A typical QAT workflow is illustrated here:

../_images/quant_use_case_2.PNG

Quantization-aware training is described in Quantization aware training.

Mixed precision

AIMET’s mixed precision tools help you identify sensitive layers in the model and run these layers at higher precisions, achieving higher accuracy with a smaller model.

Mixed precision in AIMET follows the following steps,

  • Create the QuantSim object with a base precision

  • Set the model to run in mixed precision by changing the bitwidth of relevant activation and param quantizers

  • Calibrate and simulate the accuracy of the mixed precision model

  • Export the artifacts which can be used by backend tools like QNN to run the model in mixed precision

Mixed precision tools and techniques are described in Mixed precision.

Export tools

Once a simulated quatized model has recovered sufficient accuracy in QuantSim, it must be installed on a target device to test performance (and for final deployment, once performance is deemed adequate). AIMET provides an export API to generate the device-ready model.

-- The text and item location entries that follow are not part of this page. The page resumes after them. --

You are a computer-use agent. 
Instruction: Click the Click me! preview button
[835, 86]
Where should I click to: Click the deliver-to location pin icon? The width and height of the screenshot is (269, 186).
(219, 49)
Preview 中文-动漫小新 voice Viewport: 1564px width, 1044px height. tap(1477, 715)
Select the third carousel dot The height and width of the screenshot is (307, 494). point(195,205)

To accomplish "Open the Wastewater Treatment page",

And finally, you load the exported quantized model onto a target device. Qualcomm provides two paths to do this: Qualcomm® AI Hub, a cloud based lab; and Qualcomm® AI Engine Direct SDK for deploying directly to your own devices.

While not a part of AIMET, these paths – especially Qualcomm® AI Hub – provide a convenient way to implement a load-and-run cycle to test inference performance on a target device.

Export API

AIMET provides an API for exporting a QuantSim model to a device-runnable quantized model. The API generates the quantized model and a JSON-formatted encodings file containing the min, max, scale, and offset parameters of the QuantSim model’s quantizer nodes.

Deployment paths

Qualcomm® AI Hub

Lets you deploy a model on a any of a number of Qualcomm chipset devices in a managed lab in the cloud. Behind the scenes, Qualcomm® AI Hub uses the Qualcomm® AI Engine Direct SDK to load your model.

Qualcomm® AI Engine Direct SDK

A toolkit for deploying a model to your own device.